NHS reform offers hope to our demoralised doctors and nurses14 July 2010
The news that nurses are so swamped with form filling that they spend less than half their time caring for patients should come as a shock, but it won't.
Cambridge University NHS Trust, which includes Addenbrooke's Hospital, estimates that nurses spend only 44 per cent of their time looking after patients.
The trouble is that so many of us have become so familiar with the idea of groaning bureaucracy in the NHS that the news will be greeted with nothing more than a shrug. Few will be particularly surprised.
We have a new Government pledged to tackle such scandals but expectations will be low that there will be much improvement. The prevailing mood is that such problems are inevitable, inherent in the system.
But are they? The Health Secretary Andrew Lansley wants to keep the NHS but reduce the bureaucracy. 'The NHS remains stifled by a culture of top-down bureaucracy, which blocks the creativity and innovation of its staff,' he told the House of Commons on Monday when he was introducing the NHS White Paper.
'For too long, processes have come before outcomes as NHS staff have had to contend with 100 targets and over 260,000 separate data returns to the Department each year,' he added.

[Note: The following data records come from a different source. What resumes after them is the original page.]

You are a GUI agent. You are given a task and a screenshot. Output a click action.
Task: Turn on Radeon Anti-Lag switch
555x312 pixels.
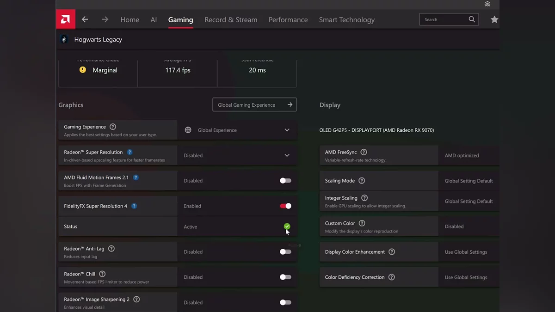(x=285, y=252)
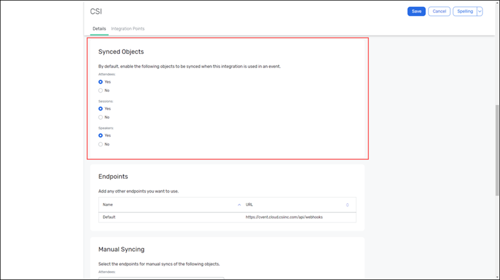This screenshot has width=500, height=280.
Task: Sort endpoints by the Name column arrow
Action: 240,204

'We will remove unjustified targets and the bureaucracy that sustains them. In their place, we will introduce an outcomes framework setting out what the service should achieve, leaving the professionals to develop how.'
At least a third of NHS-related quangos are to be abolished, releasing billions of extra money for patient care. Last year the Primary Care Trusts and Strategic Health Authorities increased their management costs by 23 per cent and spent £261 million on management consultants.
Now these PCTS and the SHAs will go. The money and the power will be taken from them and given to GPs - and GPs will commission the services their patients need.

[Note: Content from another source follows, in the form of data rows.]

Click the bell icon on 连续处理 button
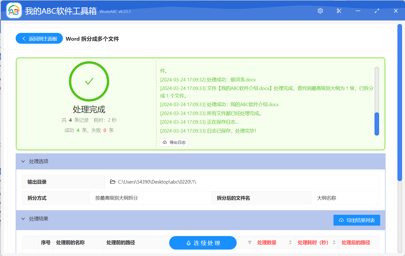Image resolution: width=405 pixels, height=256 pixels. click(188, 243)
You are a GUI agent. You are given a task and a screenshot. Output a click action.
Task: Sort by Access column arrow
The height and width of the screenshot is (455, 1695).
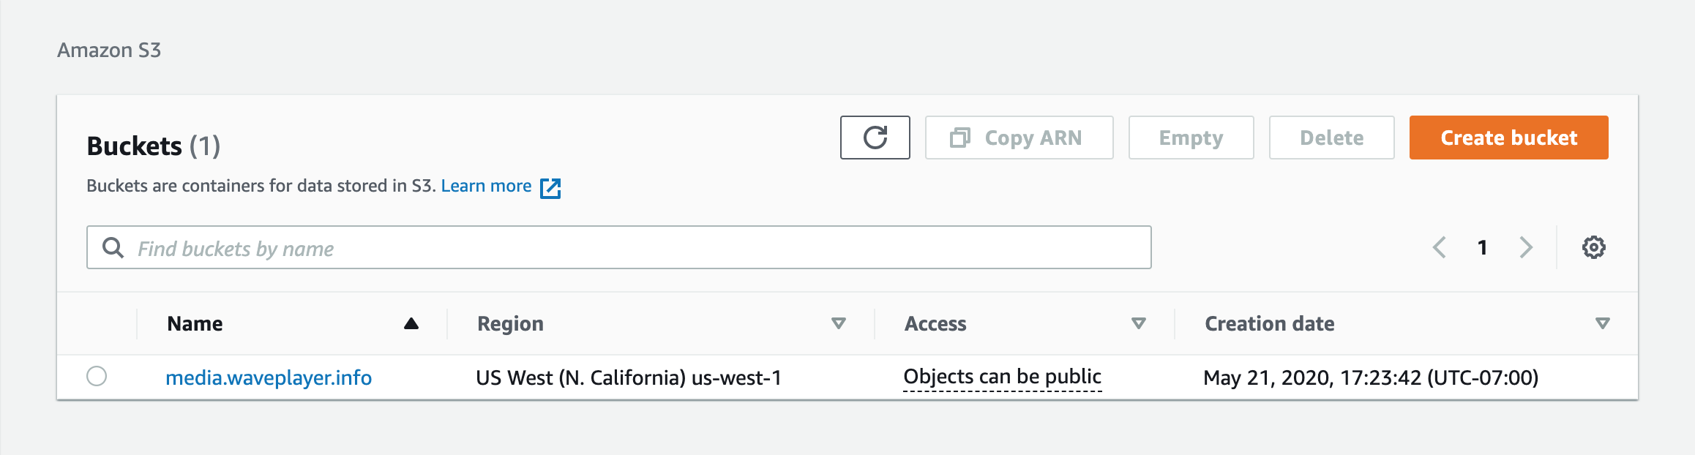1139,323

Instead of just being able to make requests, the GPs will make the decisions.
For some that extra responsibility may take some getting used to. So, of course, they may recruit some staff to administer the arrangements. But GPs will not have to spend as much time navigating through PCT and NHS bureaucracy on behalf of their patients.

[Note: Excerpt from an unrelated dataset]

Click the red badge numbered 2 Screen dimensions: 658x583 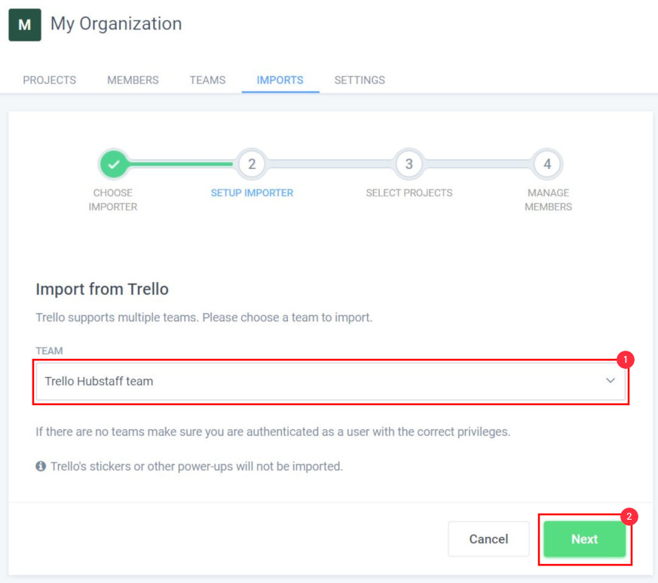[629, 517]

Freedom can take some adjusting to. It is a cultural shift, a bit like de-institionalisation. But for most GPs, and more to the point their patients, it will far less frustrating and far more effective in getting the treatment required.
The plan to hand an extra £80 billion to GPs is certainly bold. It should be judged not by whether it works perfectly but by whether it provides an improvement on the existing shambles.
The ambition is to drive up our health standards to those of the other western countries where we are lagging behind.
Of course the NHS will continue to see spending increases. And ultimately I suspect it will fail because we need to move to an insurance-based system.
As Nick Seddon of the Reform think tank has said: 'According to the OECD, the fairest systems are the insurance schemes of the Netherlands, Germany and Switzerland; that is, the countries where the poorest get the most similar standards of care to the richest. Insurance can deliver higher quality and greater equality in outcomes.'
So although the Government's plans are bold they are still constrained by the idea that the NHS can provide us with world class health care.
But if the Government doesn't manage that, the plans will at least offer hope for some improvement on the mess our demoralised doctors and nurses are trapped in at present.